Segment Open

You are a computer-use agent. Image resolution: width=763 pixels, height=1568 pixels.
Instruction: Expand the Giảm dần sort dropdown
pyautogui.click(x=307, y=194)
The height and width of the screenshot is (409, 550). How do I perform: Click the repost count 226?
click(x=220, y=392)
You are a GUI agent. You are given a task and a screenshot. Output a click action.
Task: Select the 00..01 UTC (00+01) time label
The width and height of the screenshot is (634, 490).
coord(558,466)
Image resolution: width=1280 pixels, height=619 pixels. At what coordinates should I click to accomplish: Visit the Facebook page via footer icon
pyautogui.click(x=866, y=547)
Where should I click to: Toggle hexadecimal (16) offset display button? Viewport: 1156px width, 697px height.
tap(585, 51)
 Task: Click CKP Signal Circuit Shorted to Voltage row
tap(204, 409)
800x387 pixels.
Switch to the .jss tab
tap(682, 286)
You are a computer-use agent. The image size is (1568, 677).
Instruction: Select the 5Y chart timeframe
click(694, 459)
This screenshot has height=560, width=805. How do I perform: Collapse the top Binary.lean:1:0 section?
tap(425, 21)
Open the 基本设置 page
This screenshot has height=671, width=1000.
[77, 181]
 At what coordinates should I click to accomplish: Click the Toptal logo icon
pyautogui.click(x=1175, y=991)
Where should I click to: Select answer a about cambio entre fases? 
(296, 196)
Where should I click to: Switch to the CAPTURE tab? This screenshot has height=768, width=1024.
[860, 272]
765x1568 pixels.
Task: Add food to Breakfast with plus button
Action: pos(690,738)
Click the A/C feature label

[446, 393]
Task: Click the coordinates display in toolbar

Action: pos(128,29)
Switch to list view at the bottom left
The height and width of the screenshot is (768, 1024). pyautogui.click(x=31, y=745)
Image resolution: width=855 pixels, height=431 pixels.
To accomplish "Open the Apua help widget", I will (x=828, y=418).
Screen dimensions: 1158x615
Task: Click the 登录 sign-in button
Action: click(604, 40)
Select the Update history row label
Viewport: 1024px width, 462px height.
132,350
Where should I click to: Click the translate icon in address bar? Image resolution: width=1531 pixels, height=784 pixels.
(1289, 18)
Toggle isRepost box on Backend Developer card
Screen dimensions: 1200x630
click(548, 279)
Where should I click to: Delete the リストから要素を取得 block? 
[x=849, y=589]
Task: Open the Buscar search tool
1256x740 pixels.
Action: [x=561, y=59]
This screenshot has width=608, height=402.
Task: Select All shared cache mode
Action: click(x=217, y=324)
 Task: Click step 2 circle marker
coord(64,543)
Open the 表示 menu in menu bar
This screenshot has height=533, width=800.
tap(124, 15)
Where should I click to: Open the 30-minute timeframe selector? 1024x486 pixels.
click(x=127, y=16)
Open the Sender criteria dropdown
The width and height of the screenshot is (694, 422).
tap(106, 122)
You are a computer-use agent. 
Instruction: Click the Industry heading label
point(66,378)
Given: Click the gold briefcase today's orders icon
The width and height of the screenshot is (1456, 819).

Segment Closed

** Work request **
The data must be duplicated exactly, with nothing left out.

** Completed task **
You are a computer-use agent. Image resolution: width=763 pixels, height=1568 pixels.
Instruction: Expand the Giảm dần sort dropdown
pyautogui.click(x=307, y=194)
The height and width of the screenshot is (409, 550). How do I perform: Click the repost count 226?
click(x=220, y=392)
You are a GUI agent. You are given a task and a screenshot. Output a click action.
Task: Select the 00..01 UTC (00+01) time label
The width and height of the screenshot is (634, 490).
coord(558,466)
Image resolution: width=1280 pixels, height=619 pixels. At what coordinates should I click to accomplish: Visit the Facebook page via footer icon
pyautogui.click(x=866, y=547)
Where should I click to: Toggle hexadecimal (16) offset display button? Viewport: 1156px width, 697px height.
tap(585, 51)
 Task: Click CKP Signal Circuit Shorted to Voltage row
tap(204, 409)
800x387 pixels.
Switch to the .jss tab
tap(682, 286)
You are a computer-use agent. The image size is (1568, 677).
Instruction: Select the 5Y chart timeframe
click(694, 459)
This screenshot has height=560, width=805. How do I perform: Collapse the top Binary.lean:1:0 section?
tap(425, 21)
Open the 基本设置 page
This screenshot has height=671, width=1000.
[77, 181]
 At what coordinates should I click to accomplish: Click the Toptal logo icon
pyautogui.click(x=1175, y=991)
Where should I click to: Select answer a about cambio entre fases? 
(296, 196)
Where should I click to: Switch to the CAPTURE tab? This screenshot has height=768, width=1024.
[860, 272]
765x1568 pixels.
Task: Add food to Breakfast with plus button
Action: pos(690,738)
Click the A/C feature label

[446, 393]
Task: Click the coordinates display in toolbar

Action: pos(128,29)
Switch to list view at the bottom left
The height and width of the screenshot is (768, 1024). pyautogui.click(x=31, y=745)
Image resolution: width=855 pixels, height=431 pixels.
To accomplish "Open the Apua help widget", I will (x=828, y=418).
Screen dimensions: 1158x615
Task: Click the 登录 sign-in button
Action: click(604, 40)
Select the Update history row label
Viewport: 1024px width, 462px height.
132,350
Where should I click to: Click the translate icon in address bar? Image resolution: width=1531 pixels, height=784 pixels.
(1289, 18)
Toggle isRepost box on Backend Developer card
Screen dimensions: 1200x630
click(548, 279)
Where should I click to: Delete the リストから要素を取得 block? 
[x=849, y=589]
Task: Open the Buscar search tool
1256x740 pixels.
Action: [x=561, y=59]
This screenshot has width=608, height=402.
Task: Select All shared cache mode
Action: click(x=217, y=324)
 Task: Click step 2 circle marker
coord(64,543)
Open the 表示 menu in menu bar
This screenshot has height=533, width=800.
tap(124, 15)
Where should I click to: Open the 30-minute timeframe selector? 1024x486 pixels.
click(x=127, y=16)
Open the Sender criteria dropdown
The width and height of the screenshot is (694, 422).
tap(106, 122)
You are a computer-use agent. 
Instruction: Click the Industry heading label
point(66,378)
Given: Click the gold briefcase today's orders icon
The width and height of the screenshot is (1456, 819).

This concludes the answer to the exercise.